◆ TASK OBJECTIVE:
Write out again the entries from the first line to the line that includes "Given: Uncheck Also", keeping both of those lines.
-------- INFORMATION SHOWN --------
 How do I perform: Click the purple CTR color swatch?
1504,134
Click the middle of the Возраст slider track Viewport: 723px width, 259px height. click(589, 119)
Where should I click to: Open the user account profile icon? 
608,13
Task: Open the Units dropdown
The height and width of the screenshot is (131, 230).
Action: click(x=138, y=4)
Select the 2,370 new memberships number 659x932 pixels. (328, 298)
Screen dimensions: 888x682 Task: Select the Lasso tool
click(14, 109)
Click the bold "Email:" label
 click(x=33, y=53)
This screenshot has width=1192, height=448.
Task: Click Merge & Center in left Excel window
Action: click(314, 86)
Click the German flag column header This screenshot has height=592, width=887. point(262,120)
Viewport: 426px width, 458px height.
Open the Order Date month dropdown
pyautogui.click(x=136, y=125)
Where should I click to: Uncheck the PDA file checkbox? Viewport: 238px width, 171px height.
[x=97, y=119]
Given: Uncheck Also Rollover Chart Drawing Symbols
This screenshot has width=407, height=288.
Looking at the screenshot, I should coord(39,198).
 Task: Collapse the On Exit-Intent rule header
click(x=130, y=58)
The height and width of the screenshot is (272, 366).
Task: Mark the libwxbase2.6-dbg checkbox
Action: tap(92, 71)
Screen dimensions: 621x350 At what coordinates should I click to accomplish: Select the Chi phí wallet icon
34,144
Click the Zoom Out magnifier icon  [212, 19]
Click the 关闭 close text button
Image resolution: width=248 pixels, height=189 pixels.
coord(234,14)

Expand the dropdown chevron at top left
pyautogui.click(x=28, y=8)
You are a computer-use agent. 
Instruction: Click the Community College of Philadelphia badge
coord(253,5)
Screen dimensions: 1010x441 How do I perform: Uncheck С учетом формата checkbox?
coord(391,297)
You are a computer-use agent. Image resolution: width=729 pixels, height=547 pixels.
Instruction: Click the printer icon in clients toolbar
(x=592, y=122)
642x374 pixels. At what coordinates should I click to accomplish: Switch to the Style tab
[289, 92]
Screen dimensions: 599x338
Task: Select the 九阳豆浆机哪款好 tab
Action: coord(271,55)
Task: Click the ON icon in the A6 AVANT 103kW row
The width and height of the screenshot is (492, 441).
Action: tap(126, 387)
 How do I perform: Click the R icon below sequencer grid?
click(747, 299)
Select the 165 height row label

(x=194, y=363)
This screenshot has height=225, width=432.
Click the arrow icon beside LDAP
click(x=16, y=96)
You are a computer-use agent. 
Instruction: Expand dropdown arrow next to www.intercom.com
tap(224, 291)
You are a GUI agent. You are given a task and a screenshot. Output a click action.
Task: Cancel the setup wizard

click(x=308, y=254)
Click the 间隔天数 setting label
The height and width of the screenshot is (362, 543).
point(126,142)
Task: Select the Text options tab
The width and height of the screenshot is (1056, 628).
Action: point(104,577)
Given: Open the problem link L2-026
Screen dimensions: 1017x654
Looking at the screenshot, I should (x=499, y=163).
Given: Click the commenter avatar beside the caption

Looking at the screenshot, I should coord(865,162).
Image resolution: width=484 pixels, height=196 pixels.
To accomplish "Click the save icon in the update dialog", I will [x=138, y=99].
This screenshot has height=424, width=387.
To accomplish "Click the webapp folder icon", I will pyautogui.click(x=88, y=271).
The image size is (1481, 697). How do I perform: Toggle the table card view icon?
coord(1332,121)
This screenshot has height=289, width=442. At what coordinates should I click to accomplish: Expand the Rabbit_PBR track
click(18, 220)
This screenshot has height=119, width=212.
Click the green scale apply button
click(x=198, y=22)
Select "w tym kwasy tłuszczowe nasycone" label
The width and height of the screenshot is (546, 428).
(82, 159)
--------
◆ EXERCISE ANSWER:
 How do I perform: Click the purple CTR color swatch?
1504,134
Click the middle of the Возраст slider track Viewport: 723px width, 259px height. click(589, 119)
Where should I click to: Open the user account profile icon? 
608,13
Task: Open the Units dropdown
The height and width of the screenshot is (131, 230).
Action: click(x=138, y=4)
Select the 2,370 new memberships number 659x932 pixels. (328, 298)
Screen dimensions: 888x682 Task: Select the Lasso tool
click(14, 109)
Click the bold "Email:" label
 click(x=33, y=53)
This screenshot has width=1192, height=448.
Task: Click Merge & Center in left Excel window
Action: click(314, 86)
Click the German flag column header This screenshot has height=592, width=887. point(262,120)
Viewport: 426px width, 458px height.
Open the Order Date month dropdown
pyautogui.click(x=136, y=125)
Where should I click to: Uncheck the PDA file checkbox? Viewport: 238px width, 171px height.
[x=97, y=119]
Given: Uncheck Also Rollover Chart Drawing Symbols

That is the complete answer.